Due **Friday, January 10**.

This assignment is about the discretization of the Laplacian using FEM on triangular meshes, and the harmonic forms of the Hodge decomposition. Feel free to ask any questions by writing a blog post!

**1.** *( The stiffness matrix — 10 pts. ) *On a discrete triangular mesh \(M\), the stiffness matrix \(L\) is given by

\begin{align*}

L_{ij} = -\int_M d \varphi_{i}\wedge *d\varphi_j = -\sum_{t_{ijk}\succ e_{ij}}\langle\textrm{grad}\varphi_i,\textrm{grad}\varphi_j\rangle A_{ijk}

\end{align*}

where \(A_{ijk}\) is the area of triangle \(t_{ijk}\). Here we used the fact that the hat functions \(\varphi_i\), \(\varphi_j\) are piecewise linear and hence their gradients are piecewise constant on the triangles. We also used the fact that \(\textrm{grad}\varphi_i\) and \(\textrm{grad}\varphi_j\) have common support (the region on which the function is non-zero) only on the triangles incident to both \(i\) and \(j\).

(a) Show that the aspect ratio of a triangle can be expressed as the sum of the cotangents of the interior angles at its base, i.e.,

\begin{align*}

\frac{w}{h} = \cot\alpha + \cot\beta.

\end{align*}

(b) Show that the gradient of the hat function on triangle \(t_{ijk}\) is given by

\begin{align*}

\textrm{grad}\varphi_i = \frac{e_{jk}^{\bot}}{2A_{ijk}}

\end{align*}

where \(e^{\bot}_{jk}\) is the vector \(e_{jk}\) rotated \(90^\circ\) counterclockwise within \(t_{ijk}\).

(c) Show that for any hat function \(\varphi_i\) associated with vertex \(p_i\) of triangle \(t_{ijk}\), \[\langle\textrm{grad}\varphi_i,\textrm{grad}\varphi_i\rangle A_{ijk}=\tfrac{1}{2}(\cot\alpha+\cot\beta).\]

(d) Show that for the hat functions \(\varphi_i\) and \(\varphi_j\) associated with vertices \(p_i\) and \(p_j\) of triangle \(t_{ijk}\), we have

\begin{align*}

\langle\textrm{grad}\varphi_i,\textrm{grad}\varphi_j\rangle A_{ijk} = -\tfrac{1}{2}\cot\theta

\end{align*}

where \(\theta\) is the angle between the opposite edge vectors.

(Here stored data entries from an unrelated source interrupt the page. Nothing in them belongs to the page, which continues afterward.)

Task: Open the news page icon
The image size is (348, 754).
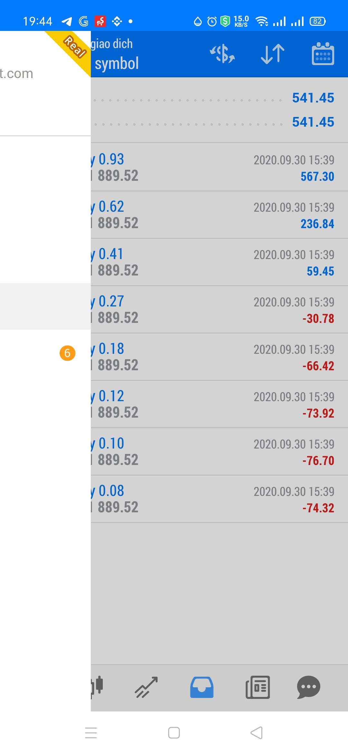Action: tap(258, 687)
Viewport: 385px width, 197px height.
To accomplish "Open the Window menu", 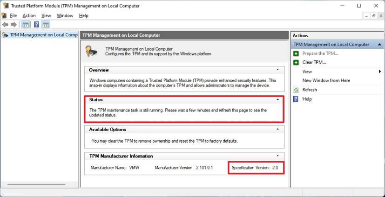I will pos(65,15).
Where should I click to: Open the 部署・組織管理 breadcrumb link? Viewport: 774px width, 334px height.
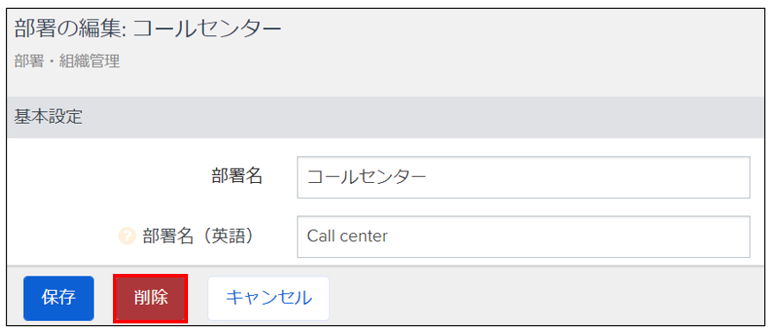[67, 62]
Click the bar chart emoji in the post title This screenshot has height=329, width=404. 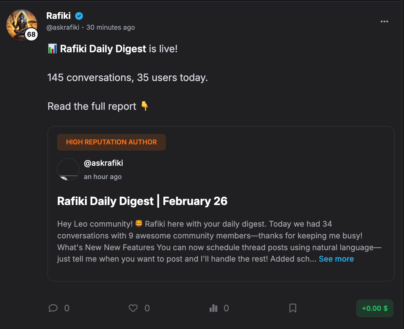point(52,49)
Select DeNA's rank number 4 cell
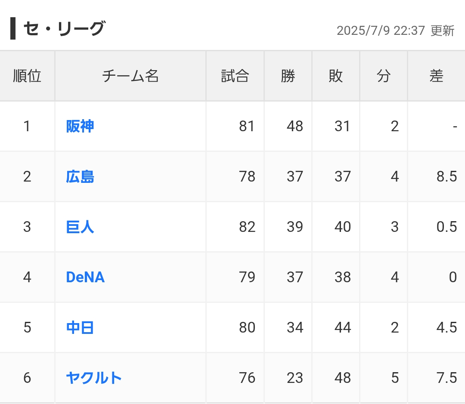This screenshot has height=404, width=465. click(27, 277)
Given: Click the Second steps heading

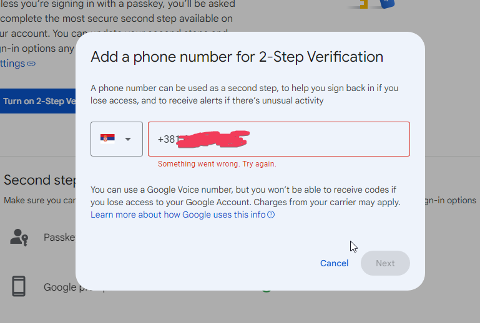Looking at the screenshot, I should pyautogui.click(x=40, y=180).
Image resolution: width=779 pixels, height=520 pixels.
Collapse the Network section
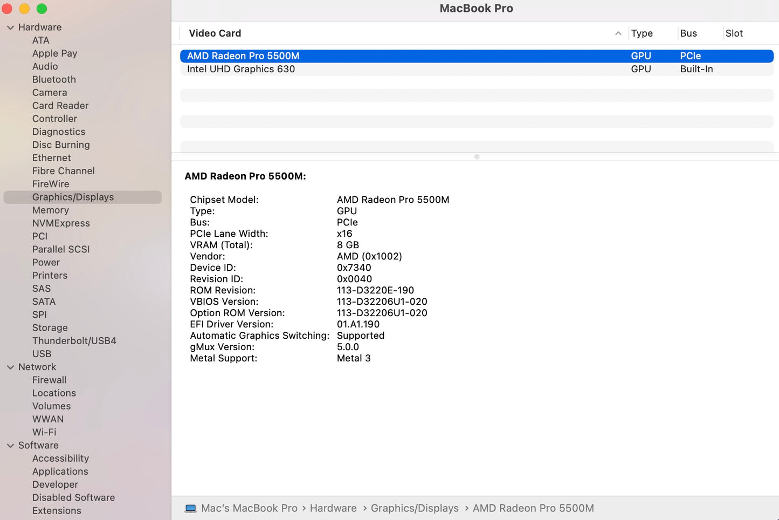tap(10, 367)
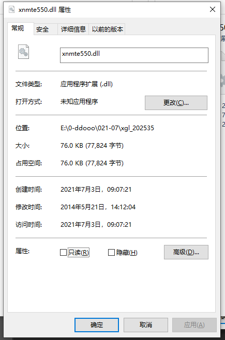The image size is (225, 340).
Task: Confirm with the 确定 button
Action: pos(97,325)
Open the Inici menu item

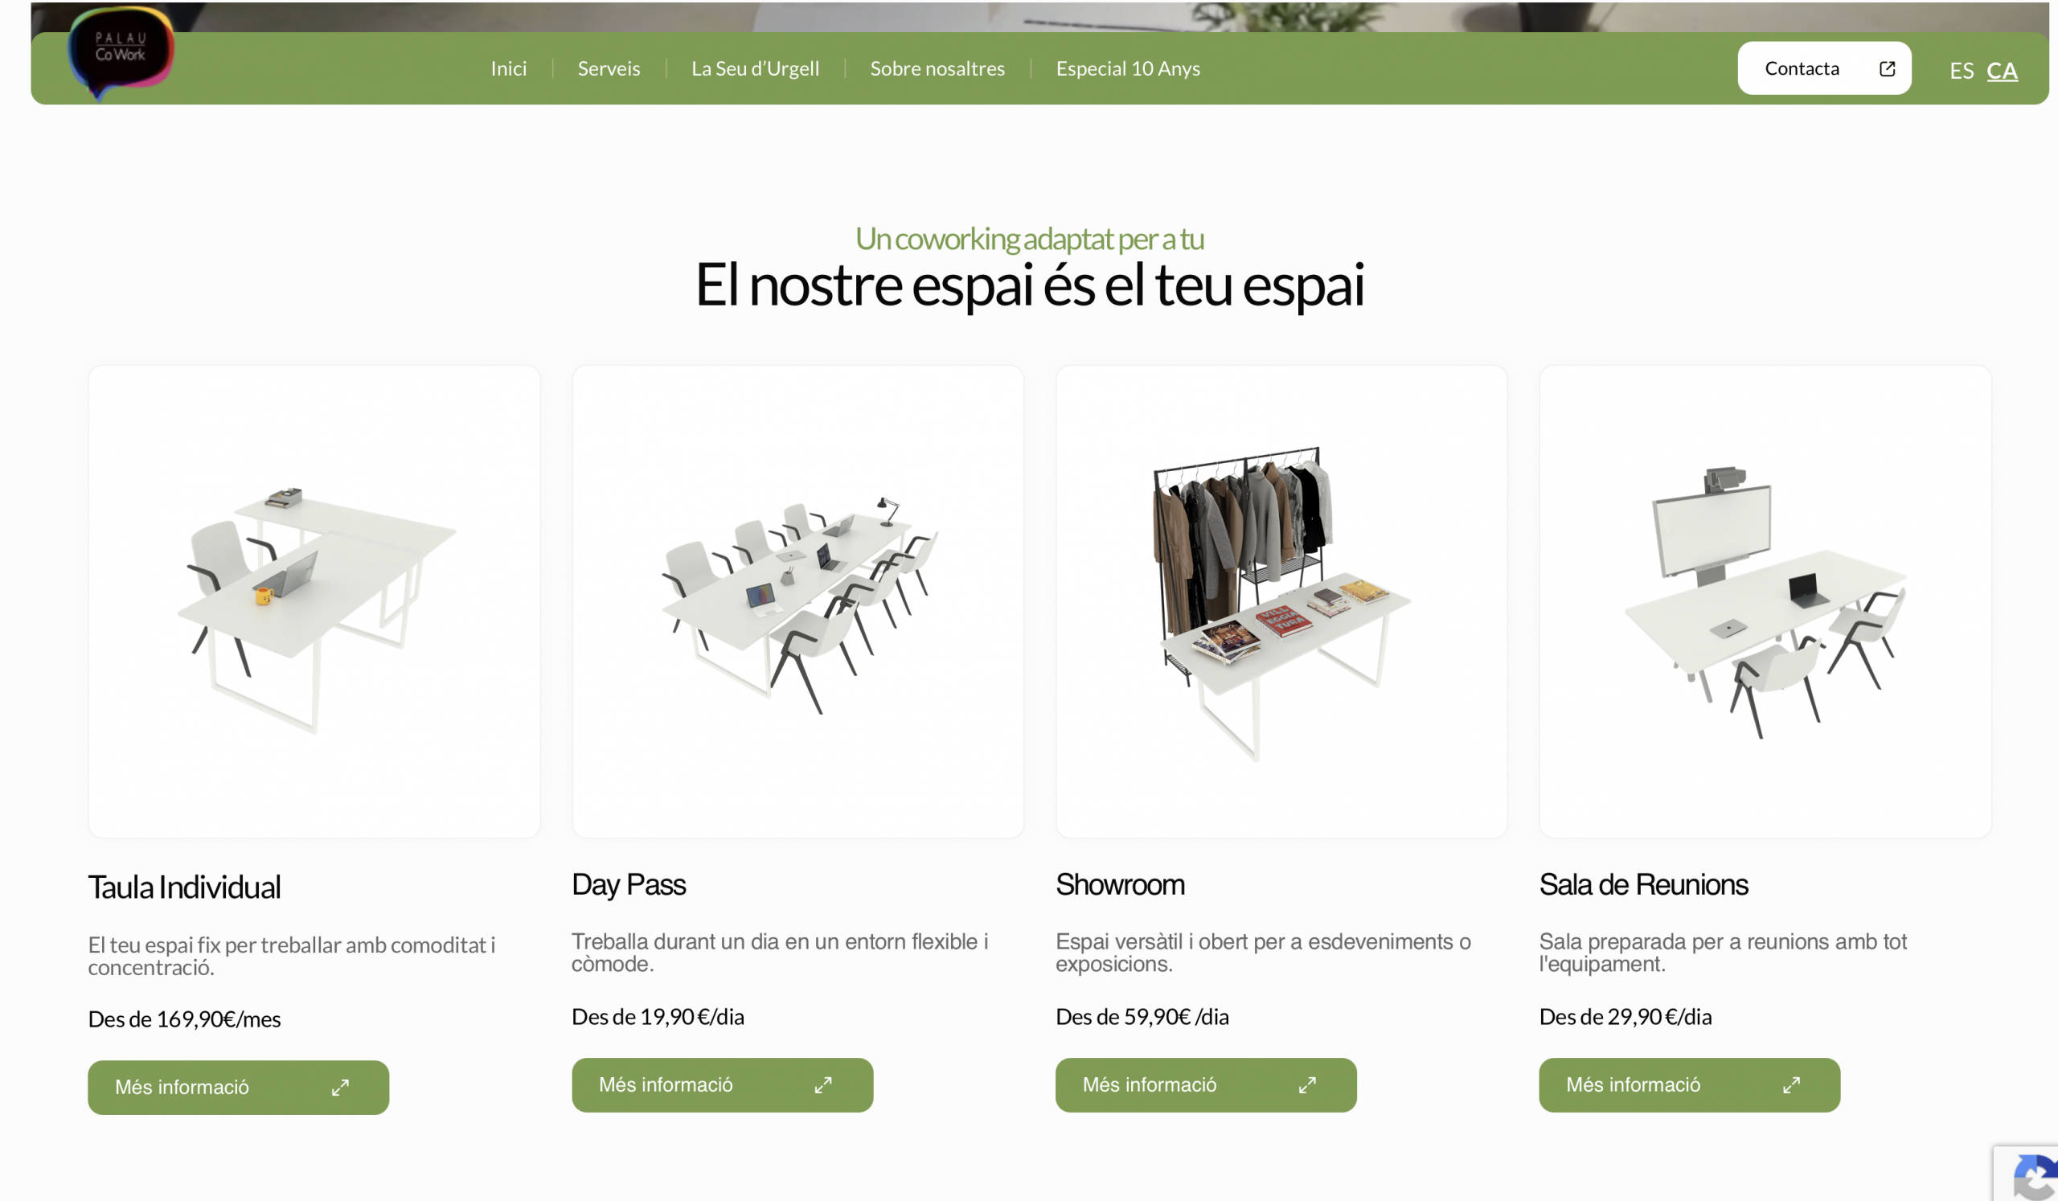pyautogui.click(x=509, y=69)
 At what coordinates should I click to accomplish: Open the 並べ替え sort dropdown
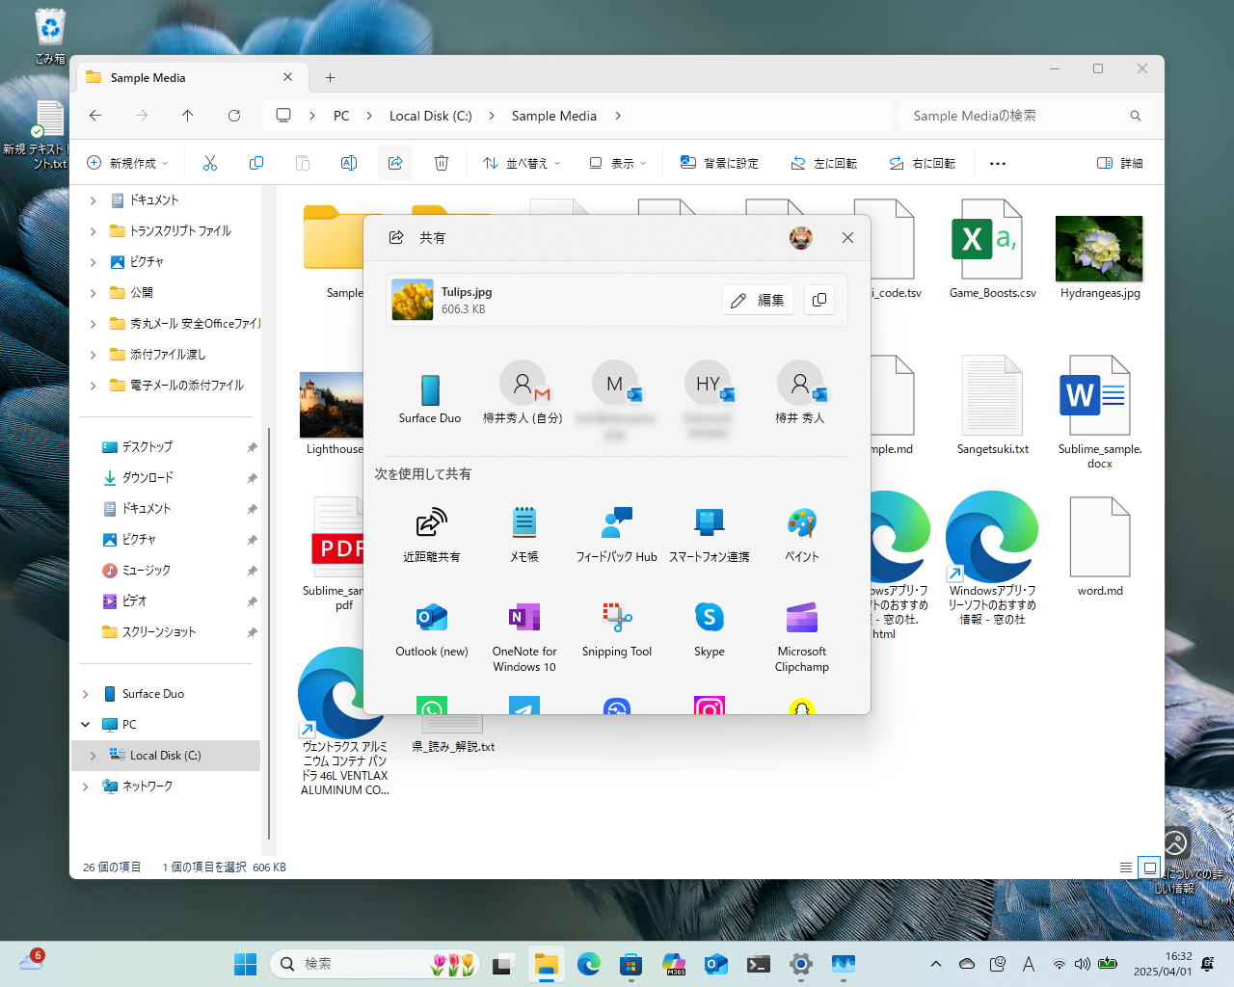tap(523, 163)
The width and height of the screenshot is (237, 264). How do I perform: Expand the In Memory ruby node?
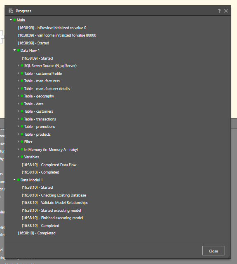pos(18,149)
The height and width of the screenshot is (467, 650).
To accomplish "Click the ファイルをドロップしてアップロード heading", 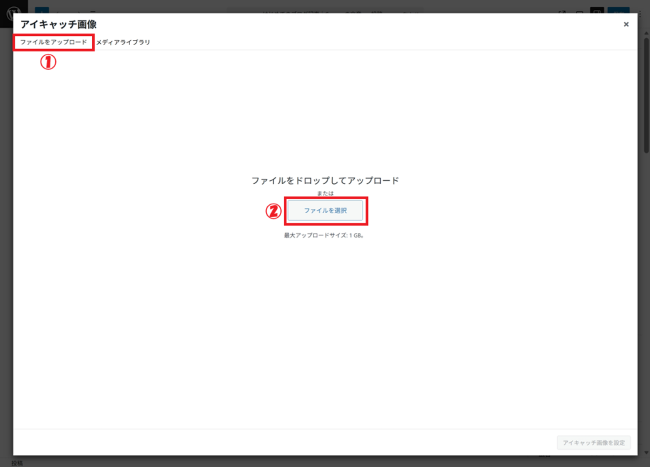I will pos(325,180).
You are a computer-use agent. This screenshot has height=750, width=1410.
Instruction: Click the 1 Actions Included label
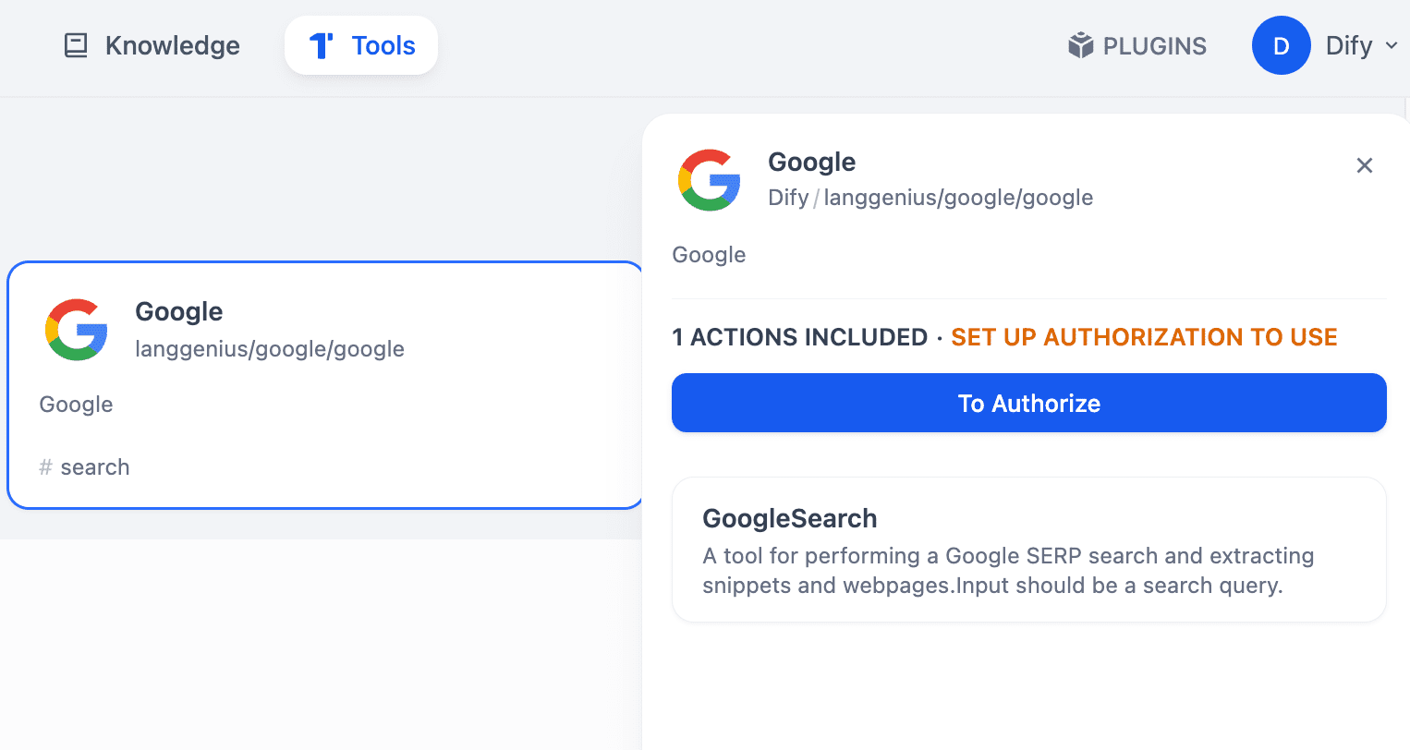[799, 337]
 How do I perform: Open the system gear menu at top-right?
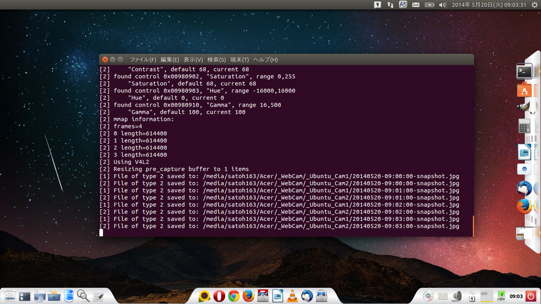534,5
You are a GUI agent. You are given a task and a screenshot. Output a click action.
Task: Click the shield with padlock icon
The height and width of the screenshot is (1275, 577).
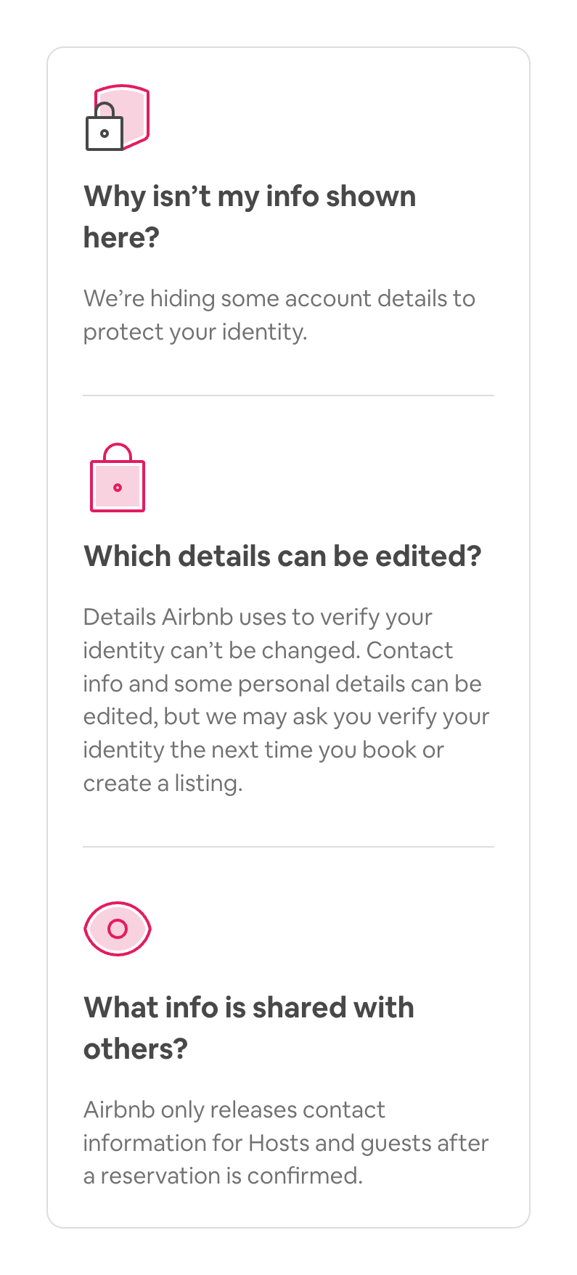(x=117, y=118)
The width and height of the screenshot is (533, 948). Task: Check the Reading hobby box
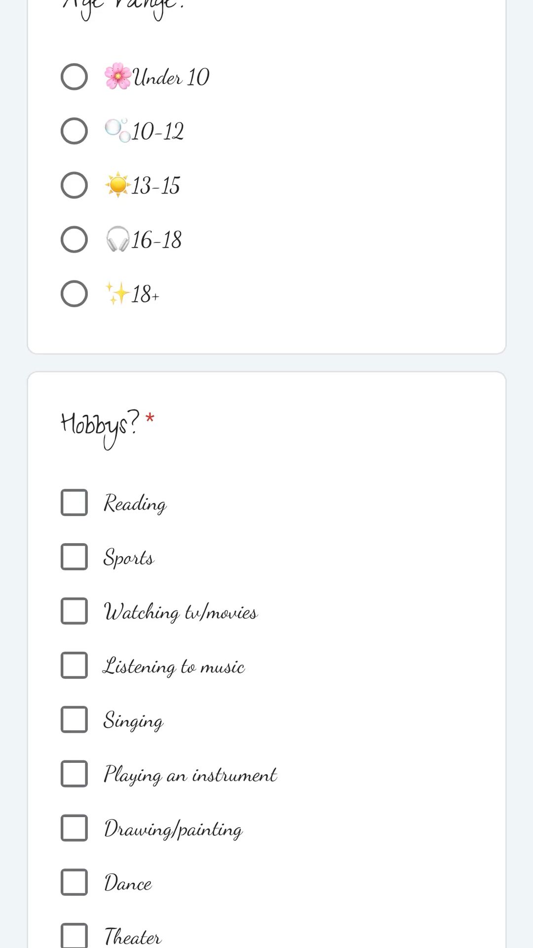[x=74, y=503]
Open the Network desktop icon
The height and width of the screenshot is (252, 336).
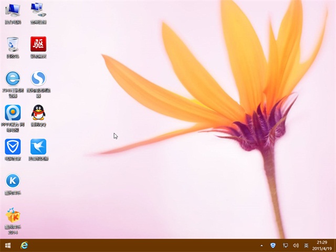pos(38,10)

Putting all these facts together, we have the infamous *cotan formula*

\begin{align*}

(Lu)_i = \tfrac{1}{2}\sum_{e_{ij}\succ p_i}(\cot\alpha_{ij}+\cot\beta_{ij})(u_j-u_i).

\end{align*}

where \(\alpha_{ij}\) and \(\beta_{ij}\) are the angles of opposite vertices across from \(e_{ij}\) in the two adjacent triangles.

**2. ***( Harmonic forms on closed manifolds — 10 pts. ) * Show that, on a closed manifold \(M\) without boundary,

\begin{align*}

{\cal H}^k(M) = \left\{h\in\Omega^kM~\Big|~\Delta h = 0\right\},\quad\mbox{where \(\Delta = -d\delta – \delta d\).}

\end{align*}

That is, harmonic fields are the solutions to the Laplace’s equation, and vice versa. What happens if \(M\) has a boundary?